- TASK TO CARRY OUT
Find every line in the records below that contains the word "message" and copy each one. Uppercase and lowercase letters count as different.

- RAW RECORDS
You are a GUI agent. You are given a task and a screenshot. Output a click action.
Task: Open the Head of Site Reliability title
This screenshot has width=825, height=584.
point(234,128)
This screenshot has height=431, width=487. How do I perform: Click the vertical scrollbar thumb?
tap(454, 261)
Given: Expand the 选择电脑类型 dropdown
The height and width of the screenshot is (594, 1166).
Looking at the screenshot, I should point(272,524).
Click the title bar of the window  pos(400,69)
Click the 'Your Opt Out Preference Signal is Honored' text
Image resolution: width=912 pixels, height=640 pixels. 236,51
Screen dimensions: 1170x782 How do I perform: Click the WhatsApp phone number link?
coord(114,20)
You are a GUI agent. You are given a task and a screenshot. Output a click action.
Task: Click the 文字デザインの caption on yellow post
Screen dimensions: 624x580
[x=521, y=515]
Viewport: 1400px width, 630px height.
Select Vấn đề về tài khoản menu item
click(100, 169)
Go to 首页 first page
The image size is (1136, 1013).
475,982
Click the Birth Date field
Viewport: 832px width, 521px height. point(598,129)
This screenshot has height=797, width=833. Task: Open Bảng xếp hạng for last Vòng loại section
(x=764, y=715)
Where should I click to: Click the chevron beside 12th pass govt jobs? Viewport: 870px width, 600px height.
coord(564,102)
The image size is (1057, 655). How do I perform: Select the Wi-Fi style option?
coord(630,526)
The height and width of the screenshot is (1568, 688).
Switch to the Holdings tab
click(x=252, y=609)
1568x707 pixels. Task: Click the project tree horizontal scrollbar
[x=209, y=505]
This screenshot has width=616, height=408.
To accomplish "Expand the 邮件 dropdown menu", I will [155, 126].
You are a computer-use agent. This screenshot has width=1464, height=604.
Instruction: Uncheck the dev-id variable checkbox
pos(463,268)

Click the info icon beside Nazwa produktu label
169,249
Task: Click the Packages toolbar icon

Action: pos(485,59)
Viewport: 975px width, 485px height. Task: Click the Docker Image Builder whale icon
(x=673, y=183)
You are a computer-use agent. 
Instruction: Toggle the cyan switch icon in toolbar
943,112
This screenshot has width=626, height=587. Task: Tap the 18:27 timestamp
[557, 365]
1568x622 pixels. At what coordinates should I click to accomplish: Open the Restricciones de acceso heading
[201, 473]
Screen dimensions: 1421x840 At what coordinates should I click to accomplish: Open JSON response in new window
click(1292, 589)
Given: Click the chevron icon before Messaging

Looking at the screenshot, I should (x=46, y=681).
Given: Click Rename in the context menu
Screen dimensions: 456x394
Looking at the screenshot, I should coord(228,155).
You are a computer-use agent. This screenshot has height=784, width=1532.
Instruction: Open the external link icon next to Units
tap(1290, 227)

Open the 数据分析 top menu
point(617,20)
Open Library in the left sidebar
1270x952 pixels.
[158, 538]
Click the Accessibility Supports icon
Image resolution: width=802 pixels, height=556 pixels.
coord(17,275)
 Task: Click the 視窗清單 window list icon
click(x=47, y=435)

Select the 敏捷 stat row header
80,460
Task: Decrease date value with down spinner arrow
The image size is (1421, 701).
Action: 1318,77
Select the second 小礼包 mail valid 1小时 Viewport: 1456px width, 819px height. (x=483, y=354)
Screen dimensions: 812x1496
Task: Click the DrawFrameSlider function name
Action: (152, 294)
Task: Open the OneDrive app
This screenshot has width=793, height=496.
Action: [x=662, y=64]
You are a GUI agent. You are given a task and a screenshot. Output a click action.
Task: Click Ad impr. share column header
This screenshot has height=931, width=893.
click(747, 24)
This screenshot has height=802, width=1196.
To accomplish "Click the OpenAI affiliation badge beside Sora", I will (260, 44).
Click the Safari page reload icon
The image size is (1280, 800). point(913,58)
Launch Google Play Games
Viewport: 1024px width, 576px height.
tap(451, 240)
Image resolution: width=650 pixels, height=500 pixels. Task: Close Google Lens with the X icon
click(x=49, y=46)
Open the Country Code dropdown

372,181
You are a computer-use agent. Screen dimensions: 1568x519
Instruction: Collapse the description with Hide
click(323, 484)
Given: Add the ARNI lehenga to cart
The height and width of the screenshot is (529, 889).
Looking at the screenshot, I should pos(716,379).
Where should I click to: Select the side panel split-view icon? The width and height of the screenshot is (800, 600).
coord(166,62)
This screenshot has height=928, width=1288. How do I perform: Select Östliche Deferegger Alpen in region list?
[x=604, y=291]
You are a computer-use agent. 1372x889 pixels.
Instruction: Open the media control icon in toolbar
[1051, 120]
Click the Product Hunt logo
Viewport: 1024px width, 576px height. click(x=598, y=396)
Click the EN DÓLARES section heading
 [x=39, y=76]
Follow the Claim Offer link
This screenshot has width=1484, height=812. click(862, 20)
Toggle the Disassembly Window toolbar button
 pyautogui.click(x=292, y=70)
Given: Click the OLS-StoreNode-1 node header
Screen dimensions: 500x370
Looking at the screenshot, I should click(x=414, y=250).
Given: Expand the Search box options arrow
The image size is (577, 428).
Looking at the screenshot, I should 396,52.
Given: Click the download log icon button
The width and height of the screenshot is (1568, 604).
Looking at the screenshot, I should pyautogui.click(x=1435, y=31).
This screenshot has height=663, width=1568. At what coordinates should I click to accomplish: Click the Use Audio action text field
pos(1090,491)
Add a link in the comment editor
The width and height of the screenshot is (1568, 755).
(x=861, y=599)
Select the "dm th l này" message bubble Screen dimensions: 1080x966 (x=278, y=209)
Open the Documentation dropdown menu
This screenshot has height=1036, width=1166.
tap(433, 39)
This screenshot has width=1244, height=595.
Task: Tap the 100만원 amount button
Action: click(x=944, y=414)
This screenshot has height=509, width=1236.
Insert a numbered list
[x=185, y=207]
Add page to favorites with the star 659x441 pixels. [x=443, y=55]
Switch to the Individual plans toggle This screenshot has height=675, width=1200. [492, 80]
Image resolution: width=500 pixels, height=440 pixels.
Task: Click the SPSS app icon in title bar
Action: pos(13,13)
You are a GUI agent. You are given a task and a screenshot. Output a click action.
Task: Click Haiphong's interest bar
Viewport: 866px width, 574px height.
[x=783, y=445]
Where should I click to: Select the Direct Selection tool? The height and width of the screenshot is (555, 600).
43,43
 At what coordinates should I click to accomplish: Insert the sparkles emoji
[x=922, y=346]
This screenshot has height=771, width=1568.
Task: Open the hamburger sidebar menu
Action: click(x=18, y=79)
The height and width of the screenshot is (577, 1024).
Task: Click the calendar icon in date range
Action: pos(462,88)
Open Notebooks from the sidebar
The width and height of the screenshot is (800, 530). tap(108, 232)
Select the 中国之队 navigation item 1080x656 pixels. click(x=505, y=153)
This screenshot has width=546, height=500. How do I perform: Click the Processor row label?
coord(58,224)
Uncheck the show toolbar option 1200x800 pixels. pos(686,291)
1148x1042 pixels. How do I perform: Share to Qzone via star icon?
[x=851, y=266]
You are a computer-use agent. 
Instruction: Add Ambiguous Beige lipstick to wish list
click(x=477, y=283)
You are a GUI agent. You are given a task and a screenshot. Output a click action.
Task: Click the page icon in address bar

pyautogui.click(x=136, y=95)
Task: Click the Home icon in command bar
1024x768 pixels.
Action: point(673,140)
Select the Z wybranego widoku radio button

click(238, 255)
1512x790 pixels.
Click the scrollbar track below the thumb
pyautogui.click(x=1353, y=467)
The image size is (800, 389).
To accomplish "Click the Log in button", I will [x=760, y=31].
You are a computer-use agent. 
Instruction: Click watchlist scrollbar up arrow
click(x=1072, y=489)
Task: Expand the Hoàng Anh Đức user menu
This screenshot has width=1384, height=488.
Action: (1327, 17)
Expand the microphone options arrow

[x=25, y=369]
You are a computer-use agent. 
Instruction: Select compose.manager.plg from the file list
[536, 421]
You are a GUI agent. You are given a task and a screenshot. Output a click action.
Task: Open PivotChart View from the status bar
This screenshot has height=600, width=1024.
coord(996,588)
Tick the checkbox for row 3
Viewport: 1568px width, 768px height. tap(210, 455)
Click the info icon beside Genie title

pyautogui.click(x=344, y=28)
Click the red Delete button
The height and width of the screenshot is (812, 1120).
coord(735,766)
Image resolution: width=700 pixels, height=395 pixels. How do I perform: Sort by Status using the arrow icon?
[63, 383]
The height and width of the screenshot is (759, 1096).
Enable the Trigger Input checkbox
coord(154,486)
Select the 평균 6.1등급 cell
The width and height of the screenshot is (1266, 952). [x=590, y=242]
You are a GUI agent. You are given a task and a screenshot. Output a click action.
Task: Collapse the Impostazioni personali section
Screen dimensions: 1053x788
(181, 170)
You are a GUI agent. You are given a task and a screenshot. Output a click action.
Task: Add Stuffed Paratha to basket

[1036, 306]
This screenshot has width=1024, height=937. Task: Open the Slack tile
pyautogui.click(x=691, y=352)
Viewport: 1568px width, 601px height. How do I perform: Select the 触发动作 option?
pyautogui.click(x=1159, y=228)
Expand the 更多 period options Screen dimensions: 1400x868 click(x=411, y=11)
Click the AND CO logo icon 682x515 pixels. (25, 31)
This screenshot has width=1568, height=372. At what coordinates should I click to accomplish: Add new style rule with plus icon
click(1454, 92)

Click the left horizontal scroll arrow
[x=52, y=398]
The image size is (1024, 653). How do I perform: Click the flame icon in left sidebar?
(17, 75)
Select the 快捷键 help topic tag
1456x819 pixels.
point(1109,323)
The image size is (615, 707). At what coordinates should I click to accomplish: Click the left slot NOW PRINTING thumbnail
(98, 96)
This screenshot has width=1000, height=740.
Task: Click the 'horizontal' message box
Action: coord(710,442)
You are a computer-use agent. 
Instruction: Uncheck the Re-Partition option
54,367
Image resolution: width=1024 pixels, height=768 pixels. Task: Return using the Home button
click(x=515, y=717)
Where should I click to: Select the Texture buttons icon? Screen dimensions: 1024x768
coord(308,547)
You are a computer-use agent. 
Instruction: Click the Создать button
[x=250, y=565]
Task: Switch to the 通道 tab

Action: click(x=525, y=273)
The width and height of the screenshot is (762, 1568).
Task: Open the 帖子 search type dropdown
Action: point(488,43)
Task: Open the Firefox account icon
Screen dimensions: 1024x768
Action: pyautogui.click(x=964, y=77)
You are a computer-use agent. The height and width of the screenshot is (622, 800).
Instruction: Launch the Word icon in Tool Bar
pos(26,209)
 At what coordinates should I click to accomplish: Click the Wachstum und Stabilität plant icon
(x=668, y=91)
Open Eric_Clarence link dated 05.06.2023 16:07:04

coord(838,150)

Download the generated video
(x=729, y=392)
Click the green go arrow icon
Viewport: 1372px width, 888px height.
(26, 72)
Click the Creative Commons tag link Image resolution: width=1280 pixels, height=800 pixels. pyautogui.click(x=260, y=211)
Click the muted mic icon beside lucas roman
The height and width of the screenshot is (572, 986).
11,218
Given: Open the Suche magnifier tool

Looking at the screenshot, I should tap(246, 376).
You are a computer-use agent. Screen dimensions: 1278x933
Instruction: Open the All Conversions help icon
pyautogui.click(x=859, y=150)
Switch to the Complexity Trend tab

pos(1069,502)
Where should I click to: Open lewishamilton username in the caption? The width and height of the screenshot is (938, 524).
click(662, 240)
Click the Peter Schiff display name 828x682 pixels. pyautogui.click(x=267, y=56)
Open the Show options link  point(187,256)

- EXERCISE OUTPUT
Select the "dm th l này" message bubble Screen dimensions: 1080x966 (x=278, y=209)
Task: Click the 'horizontal' message box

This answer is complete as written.